Objective: To determine whether creatinine clearance at the time of hospital admission is an independent predictor of hospital mortality and adverse outcomes in patients with acute coronary syndromes (ACS).
Design: A prospective multicentre observational study, GRACE (global registry of acute coronary events), of patients with the full spectrum of ACS.
Setting: Ninety four hospitals of varying size and capability in 14 countries across four continents.
Patients: 11 774 patients hospitalised with ACS, including ST and non-ST segment elevation acute myocardial infarction and unstable angina.
Main outcome measures: Demographic and clinical characteristics, medication use, and in-hospital outcomes were compared for patients with creatinine clearance rates of > 60 ml/min (normal and minimally impaired renal function), 30-60 ml/min (moderate renal dysfunction), and < 30 ml/min (severe renal dysfunction).

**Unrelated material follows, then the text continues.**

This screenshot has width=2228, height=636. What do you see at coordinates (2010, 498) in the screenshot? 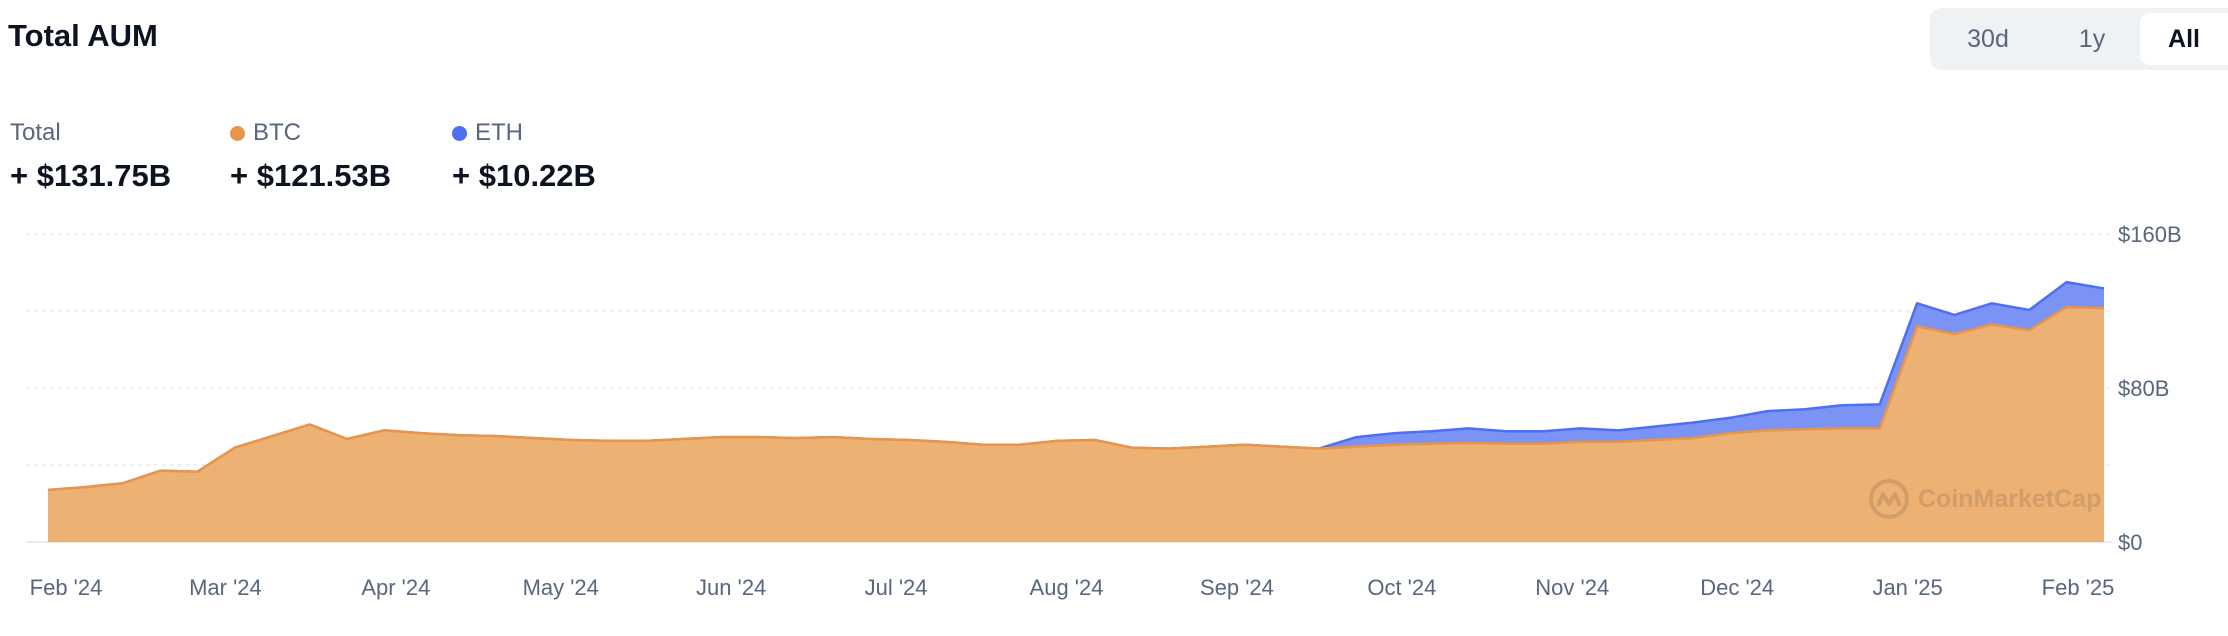
I see `watermark-text: CoinMarketCap` at bounding box center [2010, 498].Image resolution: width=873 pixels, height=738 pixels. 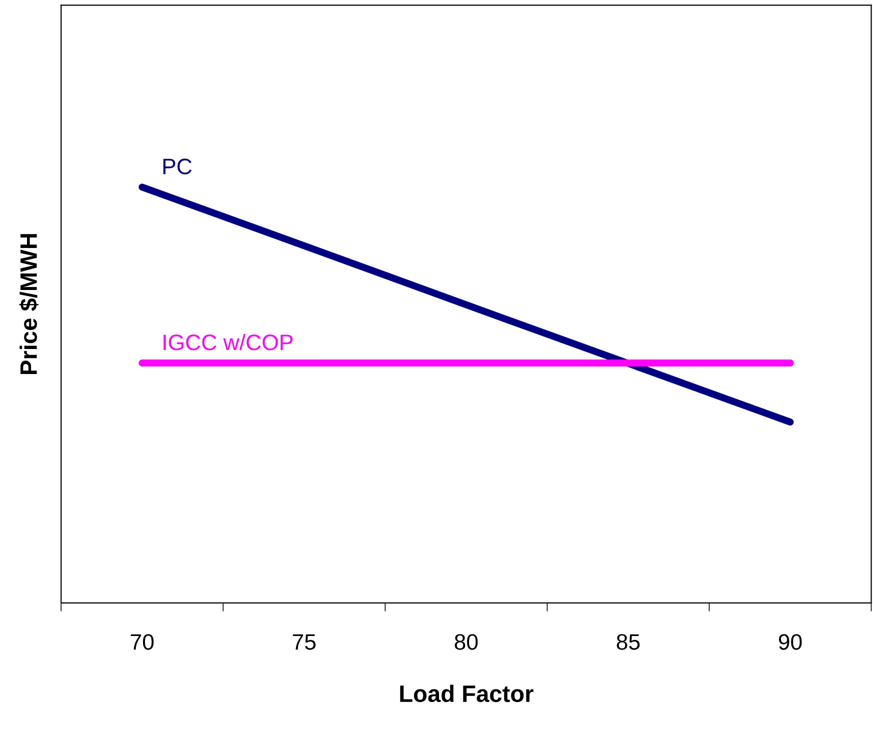 I want to click on x-tick-label: 80, so click(x=466, y=642).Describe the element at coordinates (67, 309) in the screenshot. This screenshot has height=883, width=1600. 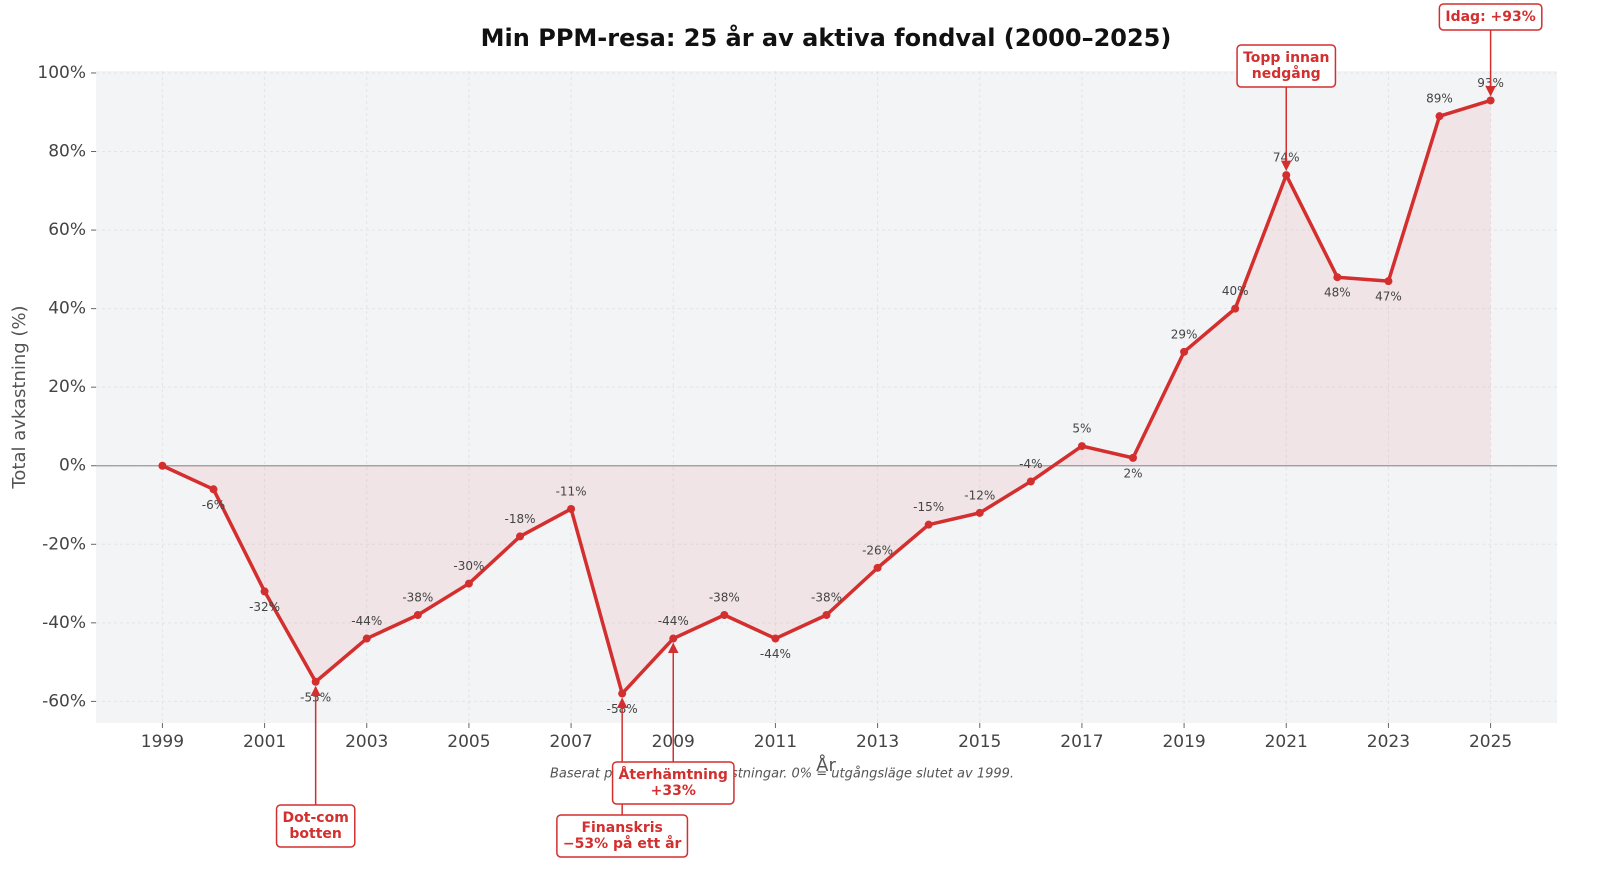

Results: Patients with moderate or severe renal dysfunction were older, were more likely to be women, and presented to participating hospitals with more comorbidities than those with normal or minimally impaired renal function. In comparison with patients with normal or minimally impaired renal function, patients with moderate renal dysfunction were twice as likely to die (odds ratio 2.09, 95% confidence interval 1.55 to 2.81) and those with severe renal dysfunction almost four times more likely to die (odds ratio 3.71, 95% confidence interval 2.57 to 5.37) after adjustment for other potentially confounding variables. The risk of major bleeding episodes increased as renal function worsened.
Conclusion: In patients with ACS, creatinine clearance is an important independent predictor of hospital death and major bleeding. These data reinforce the importance of increased surveillance efforts and use of targeted intervention strategies in patients with acute coronary disease complicated by renal dysfunction.